PROBLEM TO SOLVE
Exactly as written, retype all of the records that come next.

(Saved entries)
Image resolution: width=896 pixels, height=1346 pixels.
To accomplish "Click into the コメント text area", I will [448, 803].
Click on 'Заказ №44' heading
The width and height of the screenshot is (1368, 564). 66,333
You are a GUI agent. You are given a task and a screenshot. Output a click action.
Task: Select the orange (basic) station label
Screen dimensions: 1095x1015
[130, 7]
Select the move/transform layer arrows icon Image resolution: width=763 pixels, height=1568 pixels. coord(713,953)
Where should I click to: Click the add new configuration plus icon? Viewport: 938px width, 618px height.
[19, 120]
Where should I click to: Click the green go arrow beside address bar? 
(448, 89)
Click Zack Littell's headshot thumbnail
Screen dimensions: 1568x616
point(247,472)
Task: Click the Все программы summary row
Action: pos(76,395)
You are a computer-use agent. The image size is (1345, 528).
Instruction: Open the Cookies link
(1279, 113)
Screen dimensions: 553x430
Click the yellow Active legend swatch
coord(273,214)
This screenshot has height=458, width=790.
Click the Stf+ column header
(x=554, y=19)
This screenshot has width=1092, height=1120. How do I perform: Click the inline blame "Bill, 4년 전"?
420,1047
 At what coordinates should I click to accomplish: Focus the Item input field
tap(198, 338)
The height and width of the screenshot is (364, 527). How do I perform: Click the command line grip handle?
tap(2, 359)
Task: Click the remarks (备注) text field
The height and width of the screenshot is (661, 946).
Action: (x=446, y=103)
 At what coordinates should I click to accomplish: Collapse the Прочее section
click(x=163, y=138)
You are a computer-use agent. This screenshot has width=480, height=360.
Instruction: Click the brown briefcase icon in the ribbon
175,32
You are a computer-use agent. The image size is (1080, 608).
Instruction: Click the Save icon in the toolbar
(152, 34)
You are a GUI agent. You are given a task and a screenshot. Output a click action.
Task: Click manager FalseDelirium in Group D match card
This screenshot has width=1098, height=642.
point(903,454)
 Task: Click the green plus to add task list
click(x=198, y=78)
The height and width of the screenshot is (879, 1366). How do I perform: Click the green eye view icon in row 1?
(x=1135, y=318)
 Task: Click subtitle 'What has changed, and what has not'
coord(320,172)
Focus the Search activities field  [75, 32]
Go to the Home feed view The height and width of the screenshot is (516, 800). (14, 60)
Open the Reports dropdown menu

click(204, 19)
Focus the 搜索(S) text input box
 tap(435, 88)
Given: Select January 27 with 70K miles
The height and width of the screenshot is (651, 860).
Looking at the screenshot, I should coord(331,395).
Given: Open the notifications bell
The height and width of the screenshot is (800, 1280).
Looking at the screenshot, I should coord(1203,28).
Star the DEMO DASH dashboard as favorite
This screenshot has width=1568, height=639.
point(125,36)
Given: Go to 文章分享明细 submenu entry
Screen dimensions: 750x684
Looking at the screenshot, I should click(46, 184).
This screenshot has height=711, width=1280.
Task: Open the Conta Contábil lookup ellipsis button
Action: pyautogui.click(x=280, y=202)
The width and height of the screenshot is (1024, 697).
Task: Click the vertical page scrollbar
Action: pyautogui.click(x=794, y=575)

REPLY
Image resolution: width=896 pixels, height=1346 pixels.
To accomplish "Click into the コメント text area", I will [448, 803].
Click on 'Заказ №44' heading
The width and height of the screenshot is (1368, 564). 66,333
You are a GUI agent. You are given a task and a screenshot. Output a click action.
Task: Select the orange (basic) station label
Screen dimensions: 1095x1015
[130, 7]
Select the move/transform layer arrows icon Image resolution: width=763 pixels, height=1568 pixels. coord(713,953)
Where should I click to: Click the add new configuration plus icon? Viewport: 938px width, 618px height.
[19, 120]
Where should I click to: Click the green go arrow beside address bar? 
(448, 89)
Click Zack Littell's headshot thumbnail
Screen dimensions: 1568x616
point(247,472)
Task: Click the Все программы summary row
Action: pos(76,395)
You are a computer-use agent. The image size is (1345, 528).
Instruction: Open the Cookies link
(1279, 113)
Screen dimensions: 553x430
Click the yellow Active legend swatch
coord(273,214)
This screenshot has height=458, width=790.
Click the Stf+ column header
(x=554, y=19)
This screenshot has width=1092, height=1120. How do I perform: Click the inline blame "Bill, 4년 전"?
420,1047
 At what coordinates should I click to accomplish: Focus the Item input field
tap(198, 338)
The height and width of the screenshot is (364, 527). How do I perform: Click the command line grip handle?
tap(2, 359)
Task: Click the remarks (备注) text field
The height and width of the screenshot is (661, 946).
Action: (x=446, y=103)
 At what coordinates should I click to accomplish: Collapse the Прочее section
click(x=163, y=138)
You are a computer-use agent. This screenshot has width=480, height=360.
Instruction: Click the brown briefcase icon in the ribbon
175,32
You are a computer-use agent. The image size is (1080, 608).
Instruction: Click the Save icon in the toolbar
(152, 34)
You are a GUI agent. You are given a task and a screenshot. Output a click action.
Task: Click manager FalseDelirium in Group D match card
This screenshot has width=1098, height=642.
point(903,454)
 Task: Click the green plus to add task list
click(x=198, y=78)
The height and width of the screenshot is (879, 1366). How do I perform: Click the green eye view icon in row 1?
(x=1135, y=318)
 Task: Click subtitle 'What has changed, and what has not'
coord(320,172)
Focus the Search activities field  [75, 32]
Go to the Home feed view The height and width of the screenshot is (516, 800). (14, 60)
Open the Reports dropdown menu

click(204, 19)
Focus the 搜索(S) text input box
 tap(435, 88)
Given: Select January 27 with 70K miles
The height and width of the screenshot is (651, 860).
Looking at the screenshot, I should coord(331,395).
Given: Open the notifications bell
The height and width of the screenshot is (800, 1280).
Looking at the screenshot, I should coord(1203,28).
Star the DEMO DASH dashboard as favorite
This screenshot has width=1568, height=639.
point(125,36)
Given: Go to 文章分享明细 submenu entry
Screen dimensions: 750x684
Looking at the screenshot, I should click(46, 184).
This screenshot has height=711, width=1280.
Task: Open the Conta Contábil lookup ellipsis button
Action: pyautogui.click(x=280, y=202)
The width and height of the screenshot is (1024, 697).
Task: Click the vertical page scrollbar
Action: pyautogui.click(x=794, y=575)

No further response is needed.